With all energies devoted to figuratively looking up at the decorated ceiling, we often forgot to “look down” to the space that cannot be recreated – where the congregation gathered, where their voices lifted to meet the fanciful forms gracing that ceiling. I wanted to be with those people, to grasp why they built this elaborate house of worship, not just how. However, solely meditating on the massive devastation brought upon the Jews, or on the fact that no wooden synagogues still stand in Poland, obscures the reality that new synagogues are regularly built around the world and new Jewish communities continue to rise up, even in Poland.

The project’s name is “Making History.” I wondered what that meant. In remaking a historical object, what is drawn out of the recesses of the past? What is left behind? Expertise in painting a flower that once adorned a shul does not translate into appreciating what a shul actually is. As a descendant of makers of the everyday stuff of life, from my seamstress great-grandmother and my mother, a designer, I tried to enter fully into the process of making, but a feeling of incompleteness tugged at me. One day, a well-known teaching from Pirkei Avot came to mind, providing new perspective: “It is not your responsibility to complete the task, but neither are you free to desist from it.”

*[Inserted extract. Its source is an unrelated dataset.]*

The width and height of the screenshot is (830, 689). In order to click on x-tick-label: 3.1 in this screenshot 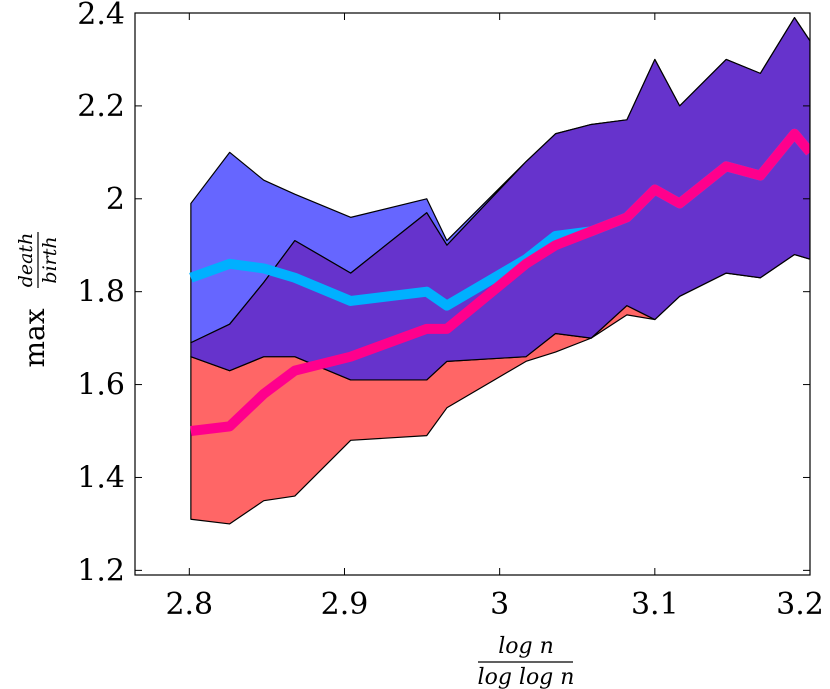, I will do `click(655, 604)`.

The Browns enthusiastically began the task, launching a huge team effort and insisting on hosting educational workshops across Poland. (The less complicated, more reliable route would have been to carry out the project with the core group in their Massachusetts studios.) But it is not up to them to take on all the complex pieces that are hard-wired into this narrative. And it is not up to me. Neither am I free to desist from the challenging, vital task of bringing people into meaningful engagement with history and Jewish creative expression.

Producing Jewish arts events in recent years, I understood this in a broad sense, often encountering a self-conscious attitude that our culture could not be of interest to others.  But now I feel it more acutely after immersion in a project of great significance to modern Jewry that was not spearheaded by Jews. Given the reservoirs of hurt still gathered around all things Jewish and Polish, it is not surprising that it took two sculptors from the East Coast of the United States to highlight what an artistic treasure had been built by Jewish communities in Poland before the war. Yet there was an essential quality – a Yiddishe neshama – missing from the process, which I felt acutely.

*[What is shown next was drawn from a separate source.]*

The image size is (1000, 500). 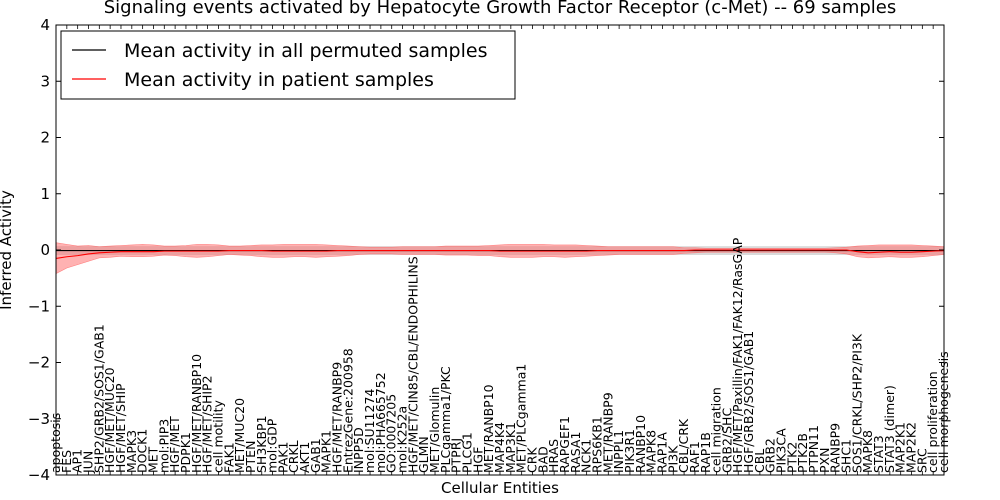 What do you see at coordinates (174, 444) in the screenshot?
I see `x-tick-label: HGF/MET` at bounding box center [174, 444].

Between the push-pull of doing and discovering, at any given moment with the Handshouse team, I felt a mixture of pride and frustration, admiration and isolation. Perhaps what I was looking for – a textured experience of a Jewish past and present in the place where my entire family came from – could not be found in this art project.

But I did find Blumeh. After carrying her name with me since birth, I finally spent time with her while painting a funny little flower. And I found a new understanding of my grandfather – of his loss, his resilience, his courage and of his pressing impulse to create art. Clearly, there is no perfect “return to Poland” itinerary. But among our group there was an imperfect striving to tell and know one another’s stories. In doing so, we were making history.

Evelyn Tauben is an independent curator, producer and writer with a focus on new Jewish culture. A version of this article appeared in the Jewish Daily Forward on Oct. 5, 2012.